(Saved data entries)
#####

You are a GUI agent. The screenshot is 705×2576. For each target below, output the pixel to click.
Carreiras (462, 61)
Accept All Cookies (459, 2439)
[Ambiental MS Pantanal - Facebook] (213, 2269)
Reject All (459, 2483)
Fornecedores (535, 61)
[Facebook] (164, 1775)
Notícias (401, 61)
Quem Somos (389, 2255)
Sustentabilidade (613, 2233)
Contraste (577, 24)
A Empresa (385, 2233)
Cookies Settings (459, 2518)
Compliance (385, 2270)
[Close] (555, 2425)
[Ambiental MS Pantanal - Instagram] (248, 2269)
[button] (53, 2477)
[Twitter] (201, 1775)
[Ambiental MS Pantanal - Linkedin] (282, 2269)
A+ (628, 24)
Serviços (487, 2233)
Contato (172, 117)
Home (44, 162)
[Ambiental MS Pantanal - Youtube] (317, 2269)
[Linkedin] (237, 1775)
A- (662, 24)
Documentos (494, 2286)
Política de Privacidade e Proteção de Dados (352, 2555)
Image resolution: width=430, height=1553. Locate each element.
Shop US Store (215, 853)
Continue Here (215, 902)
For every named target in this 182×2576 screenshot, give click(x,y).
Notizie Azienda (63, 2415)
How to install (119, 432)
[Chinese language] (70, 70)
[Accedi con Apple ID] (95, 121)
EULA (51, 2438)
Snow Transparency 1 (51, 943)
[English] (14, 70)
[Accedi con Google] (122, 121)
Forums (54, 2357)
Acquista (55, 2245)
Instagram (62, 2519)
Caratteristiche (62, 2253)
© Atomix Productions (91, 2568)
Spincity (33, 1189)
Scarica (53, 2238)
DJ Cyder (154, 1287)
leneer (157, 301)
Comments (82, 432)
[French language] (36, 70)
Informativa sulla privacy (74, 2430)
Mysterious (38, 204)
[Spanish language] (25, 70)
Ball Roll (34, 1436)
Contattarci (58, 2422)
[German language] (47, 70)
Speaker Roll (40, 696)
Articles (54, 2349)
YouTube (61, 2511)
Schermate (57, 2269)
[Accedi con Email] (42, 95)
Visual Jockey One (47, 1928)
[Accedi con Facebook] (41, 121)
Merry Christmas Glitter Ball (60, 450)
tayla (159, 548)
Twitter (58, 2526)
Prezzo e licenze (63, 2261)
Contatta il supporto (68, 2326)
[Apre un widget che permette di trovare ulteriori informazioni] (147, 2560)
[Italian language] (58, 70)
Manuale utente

#####

Only the lines from the one bearing "Reject All (459, 2483)" through the end of the entries above belong in the answer, each one exactly as given.

Reject All (459, 2483)
Fornecedores (535, 61)
[Facebook] (164, 1775)
Notícias (401, 61)
Quem Somos (389, 2255)
Sustentabilidade (613, 2233)
Contraste (577, 24)
A Empresa (385, 2233)
Cookies Settings (459, 2518)
Compliance (385, 2270)
[Close] (555, 2425)
[Ambiental MS Pantanal - Instagram] (248, 2269)
[button] (53, 2477)
[Twitter] (201, 1775)
[Ambiental MS Pantanal - Linkedin] (282, 2269)
A+ (628, 24)
Serviços (487, 2233)
Contato (172, 117)
Home (44, 162)
[Ambiental MS Pantanal - Youtube] (317, 2269)
[Linkedin] (237, 1775)
A- (662, 24)
Documentos (494, 2286)
Política de Privacidade e Proteção de Dados (352, 2555)
Image resolution: width=430, height=1553. Locate each element.
Shop US Store (215, 853)
Continue Here (215, 902)
For every named target in this 182×2576 screenshot, give click(x,y).
Notizie Azienda (63, 2415)
How to install (119, 432)
[Chinese language] (70, 70)
[Accedi con Apple ID] (95, 121)
EULA (51, 2438)
Snow Transparency 1 (51, 943)
[English] (14, 70)
[Accedi con Google] (122, 121)
Forums (54, 2357)
Acquista (55, 2245)
Instagram (62, 2519)
Caratteristiche (62, 2253)
© Atomix Productions (91, 2568)
Spincity (33, 1189)
Scarica (53, 2238)
DJ Cyder (154, 1287)
leneer (157, 301)
Comments (82, 432)
[French language] (36, 70)
Informativa sulla privacy (74, 2430)
Mysterious (38, 204)
[Spanish language] (25, 70)
Ball Roll (34, 1436)
Contattarci (58, 2422)
[German language] (47, 70)
Speaker Roll (40, 696)
Articles (54, 2349)
YouTube (61, 2511)
Schermate (57, 2269)
[Accedi con Email] (42, 95)
Visual Jockey One (47, 1928)
[Accedi con Facebook] (41, 121)
Merry Christmas Glitter Ball (60, 450)
tayla (159, 548)
Twitter (58, 2526)
Prezzo e licenze (63, 2261)
Contatta il supporto (68, 2326)
[Apre un widget che permette di trovare ulteriori informazioni] (147, 2560)
[Italian language] (58, 70)
Manuale utente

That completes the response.